The one book I buy people when they say they want to start a business
How They claimed It - Vol. 04
In 2016 I was running a region for someone else’s company.
Good job. Good money. Not my thing.
Then I read Play Bigger.
I remember sitting with it thinking, this is exactly what I’ve been trying to do without knowing what to call it. I didn’t want to build another adjuster training company. I wanted to build something that didn’t exist yet. A category nobody had named.
I went back to work Monday morning thinking differently.
A few months later I started IA Path.
From day one I built it the way Play Bigger described.
Not better than the competition.
Different from the competition.
I named a category, Virtual Adjuster Mentorships, then evolved it into EXP Free Career Paths. I stopped talking about training and started talking about a new way to start an insurance career without the experience requirements that kept everyone else stuck.
People started calling me the auto guy.
Others tried to copy the model. Most couldn’t figure out why it worked for me and not for them. Some customers complained we were the only option in our space.
That last one is how you know category design is working.
Here’s what Play Bigger taught me that no other business book had:
The goal isn’t to win the competition.
The goal is to make the competition irrelevant by creating a category they can’t follow you into.

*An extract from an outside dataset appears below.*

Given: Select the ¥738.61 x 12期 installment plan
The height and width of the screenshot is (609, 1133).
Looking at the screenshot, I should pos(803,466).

If they do follow you into it they are playing by your rules.
Most businesses design a product. Some design a company. Almost nobody intentionally designs the category at the same time.
That’s the Magic Triangle, company, product, and category designed together simultaneously. Whoever aligns all three first becomes the category king. And the research behind Play Bigger showed that category kings capture 76% of the market. Everyone else splits the remaining 24%.
The math on competing suddenly looks very different.
Four authors wrote this book together.
Al Ramadan, Christopher Lochhead, Dave Peterson, and Kevin Maney. They used category design to write the book on category design, as I write a category publishing article about it, which is about as meta as it gets.
The book itself was their lightning strike.
They’ve gone on to do different things since.
Christopher Lochhead🏴☠️ built Category Pirates 🏴☠️, the newsletter and podcast empire that has become required reading for anyone serious about category design.
Al Ramadan runs Play Bigger advising founders and CEOs on how to apply the framework at the highest level.
Kevin Maney just released a new book on category design and runs a consulting firm around it. They’re not all in the same room anymore, but they’re still the dominant force in the category they created.
Nobody has displaced them.
Nobody is close.
That’s what happens when you write the book on the category.
You don’t just lead it at launch. You lead it permanently.
This is Vol. 04 of How They Claimed It, the series where I break down how the books that changed my thinking actually claimed their categories and what it can teach us about how we can do the same in our own categories.
Named it.
Framed it.
Claimed it.
The Category Publishing Law applies every single time.
The person who writes the book on a category gets remembered as the leader of it.
Coach Chris
P.S. Play Bigger is still in print. Still relevant. Still the best single book on why competing is the wrong game. If you haven’t read it, read it. If you have, read it again. I’m on my 10th pass.
It’s the foundation I’ve built the concepts of Mini Books and Category Publishing on… you won’t regret reading it.